* [What to work on]: Reproduce, exactly, the lines of the material below from the line containing "Pegs (491, 2387)" through the line containing "Pillows (300, 2318)", with both end lines included and nothing else.

* [Data to use]:
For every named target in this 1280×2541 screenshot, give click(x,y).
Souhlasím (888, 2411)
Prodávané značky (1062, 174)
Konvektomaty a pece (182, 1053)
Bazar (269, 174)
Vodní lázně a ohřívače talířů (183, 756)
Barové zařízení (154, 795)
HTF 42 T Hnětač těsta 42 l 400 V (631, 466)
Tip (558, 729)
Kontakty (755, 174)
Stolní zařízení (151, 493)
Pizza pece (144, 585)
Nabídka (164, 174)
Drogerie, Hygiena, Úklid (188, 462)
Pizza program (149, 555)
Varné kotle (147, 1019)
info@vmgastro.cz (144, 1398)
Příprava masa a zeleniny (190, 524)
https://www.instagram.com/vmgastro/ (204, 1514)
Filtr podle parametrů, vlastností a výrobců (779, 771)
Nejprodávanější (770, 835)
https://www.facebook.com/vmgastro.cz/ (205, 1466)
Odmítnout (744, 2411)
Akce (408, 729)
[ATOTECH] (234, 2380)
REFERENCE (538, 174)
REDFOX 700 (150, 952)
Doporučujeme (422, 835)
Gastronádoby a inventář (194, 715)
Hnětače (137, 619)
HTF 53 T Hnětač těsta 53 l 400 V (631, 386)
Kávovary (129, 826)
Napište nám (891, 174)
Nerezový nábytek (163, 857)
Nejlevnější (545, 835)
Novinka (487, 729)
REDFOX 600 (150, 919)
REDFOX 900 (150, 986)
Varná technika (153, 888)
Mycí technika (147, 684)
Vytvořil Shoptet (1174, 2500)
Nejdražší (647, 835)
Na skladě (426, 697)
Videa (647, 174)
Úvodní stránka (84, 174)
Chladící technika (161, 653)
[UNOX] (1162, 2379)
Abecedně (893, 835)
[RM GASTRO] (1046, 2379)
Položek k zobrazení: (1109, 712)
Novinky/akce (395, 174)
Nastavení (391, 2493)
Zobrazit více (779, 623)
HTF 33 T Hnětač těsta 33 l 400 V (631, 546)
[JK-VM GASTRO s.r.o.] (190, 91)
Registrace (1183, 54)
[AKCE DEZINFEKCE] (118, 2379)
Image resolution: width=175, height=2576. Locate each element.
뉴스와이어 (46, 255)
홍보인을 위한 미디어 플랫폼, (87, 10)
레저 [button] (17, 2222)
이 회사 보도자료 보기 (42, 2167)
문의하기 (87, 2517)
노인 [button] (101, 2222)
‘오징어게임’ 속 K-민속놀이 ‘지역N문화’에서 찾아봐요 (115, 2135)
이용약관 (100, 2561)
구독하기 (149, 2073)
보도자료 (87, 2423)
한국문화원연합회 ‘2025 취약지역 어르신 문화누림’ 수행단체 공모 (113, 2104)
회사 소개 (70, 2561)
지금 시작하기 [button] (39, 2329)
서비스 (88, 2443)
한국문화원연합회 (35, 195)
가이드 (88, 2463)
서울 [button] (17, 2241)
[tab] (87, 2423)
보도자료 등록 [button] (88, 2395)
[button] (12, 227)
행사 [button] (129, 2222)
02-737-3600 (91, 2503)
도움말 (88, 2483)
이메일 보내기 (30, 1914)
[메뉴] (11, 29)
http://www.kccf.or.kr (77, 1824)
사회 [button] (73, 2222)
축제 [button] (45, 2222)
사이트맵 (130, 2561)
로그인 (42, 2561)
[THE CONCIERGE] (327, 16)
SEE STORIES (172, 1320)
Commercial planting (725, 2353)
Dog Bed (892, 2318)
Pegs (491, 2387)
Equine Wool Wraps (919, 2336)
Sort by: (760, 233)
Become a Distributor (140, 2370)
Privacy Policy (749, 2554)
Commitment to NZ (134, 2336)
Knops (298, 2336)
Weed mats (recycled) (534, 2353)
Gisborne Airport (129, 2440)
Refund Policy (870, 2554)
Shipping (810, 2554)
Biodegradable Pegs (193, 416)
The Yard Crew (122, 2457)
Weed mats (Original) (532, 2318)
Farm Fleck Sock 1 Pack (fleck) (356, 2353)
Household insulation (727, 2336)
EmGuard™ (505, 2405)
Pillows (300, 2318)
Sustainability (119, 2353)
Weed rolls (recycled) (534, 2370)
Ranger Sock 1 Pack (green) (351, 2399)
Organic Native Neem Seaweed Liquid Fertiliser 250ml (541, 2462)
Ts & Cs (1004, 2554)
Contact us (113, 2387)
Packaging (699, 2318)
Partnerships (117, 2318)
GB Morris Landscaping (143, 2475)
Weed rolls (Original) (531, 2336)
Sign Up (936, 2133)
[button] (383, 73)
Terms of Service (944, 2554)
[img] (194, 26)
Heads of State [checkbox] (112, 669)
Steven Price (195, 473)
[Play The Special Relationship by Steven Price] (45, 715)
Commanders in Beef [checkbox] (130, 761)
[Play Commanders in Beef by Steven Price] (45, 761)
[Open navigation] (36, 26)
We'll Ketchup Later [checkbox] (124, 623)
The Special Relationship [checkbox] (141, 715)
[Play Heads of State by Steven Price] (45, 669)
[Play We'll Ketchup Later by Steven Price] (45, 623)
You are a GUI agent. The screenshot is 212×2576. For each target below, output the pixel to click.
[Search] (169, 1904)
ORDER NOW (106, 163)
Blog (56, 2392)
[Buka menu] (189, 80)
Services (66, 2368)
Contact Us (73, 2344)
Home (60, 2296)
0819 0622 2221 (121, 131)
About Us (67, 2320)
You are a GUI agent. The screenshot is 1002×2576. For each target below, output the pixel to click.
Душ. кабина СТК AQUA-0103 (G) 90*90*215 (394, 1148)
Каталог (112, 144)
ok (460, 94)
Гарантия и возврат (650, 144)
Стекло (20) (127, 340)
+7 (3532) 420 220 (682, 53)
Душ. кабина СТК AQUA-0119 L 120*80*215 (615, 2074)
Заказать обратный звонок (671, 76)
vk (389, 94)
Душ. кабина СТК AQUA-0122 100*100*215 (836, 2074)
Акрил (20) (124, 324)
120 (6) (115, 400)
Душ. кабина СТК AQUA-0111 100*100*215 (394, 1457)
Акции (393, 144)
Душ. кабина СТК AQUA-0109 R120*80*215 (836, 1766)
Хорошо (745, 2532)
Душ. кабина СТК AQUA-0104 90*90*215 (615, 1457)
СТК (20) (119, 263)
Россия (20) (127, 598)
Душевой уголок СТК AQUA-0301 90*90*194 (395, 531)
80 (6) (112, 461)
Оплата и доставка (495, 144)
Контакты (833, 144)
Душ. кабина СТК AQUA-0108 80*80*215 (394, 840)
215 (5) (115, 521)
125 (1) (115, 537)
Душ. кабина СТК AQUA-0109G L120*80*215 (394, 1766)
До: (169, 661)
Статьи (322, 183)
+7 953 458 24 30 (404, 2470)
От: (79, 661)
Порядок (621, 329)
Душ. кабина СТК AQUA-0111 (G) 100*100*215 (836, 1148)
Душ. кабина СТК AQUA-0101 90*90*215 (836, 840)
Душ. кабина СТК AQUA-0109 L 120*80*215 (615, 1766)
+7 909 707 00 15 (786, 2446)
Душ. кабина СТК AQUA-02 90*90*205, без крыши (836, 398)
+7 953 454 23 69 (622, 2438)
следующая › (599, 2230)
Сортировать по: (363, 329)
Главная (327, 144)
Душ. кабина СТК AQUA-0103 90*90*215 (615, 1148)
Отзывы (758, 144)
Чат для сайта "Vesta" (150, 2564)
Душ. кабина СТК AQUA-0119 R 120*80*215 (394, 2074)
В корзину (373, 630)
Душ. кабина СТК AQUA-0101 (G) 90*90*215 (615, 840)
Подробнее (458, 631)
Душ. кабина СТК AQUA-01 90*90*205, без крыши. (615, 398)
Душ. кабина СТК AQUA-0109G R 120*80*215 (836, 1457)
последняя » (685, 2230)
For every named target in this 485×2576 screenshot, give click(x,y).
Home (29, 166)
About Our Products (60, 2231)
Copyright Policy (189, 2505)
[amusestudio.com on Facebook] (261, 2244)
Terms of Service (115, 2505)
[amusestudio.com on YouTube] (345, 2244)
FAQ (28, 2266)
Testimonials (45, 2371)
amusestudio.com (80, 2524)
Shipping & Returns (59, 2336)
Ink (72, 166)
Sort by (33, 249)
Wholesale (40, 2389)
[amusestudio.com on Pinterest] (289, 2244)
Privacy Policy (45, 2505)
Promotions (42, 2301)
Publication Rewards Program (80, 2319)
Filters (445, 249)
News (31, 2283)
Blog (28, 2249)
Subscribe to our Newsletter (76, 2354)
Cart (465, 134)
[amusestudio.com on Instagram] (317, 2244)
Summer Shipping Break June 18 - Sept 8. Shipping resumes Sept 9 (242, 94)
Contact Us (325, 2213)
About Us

* [Result of this task]:
Pegs (491, 2387)
Equine Wool Wraps (919, 2336)
Sort by: (760, 233)
Become a Distributor (140, 2370)
Privacy Policy (749, 2554)
Commitment to NZ (134, 2336)
Knops (298, 2336)
Weed mats (recycled) (534, 2353)
Gisborne Airport (129, 2440)
Refund Policy (870, 2554)
Shipping (810, 2554)
Biodegradable Pegs (193, 416)
The Yard Crew (122, 2457)
Weed mats (Original) (532, 2318)
Farm Fleck Sock 1 Pack (fleck) (356, 2353)
Household insulation (727, 2336)
EmGuard™ (505, 2405)
Pillows (300, 2318)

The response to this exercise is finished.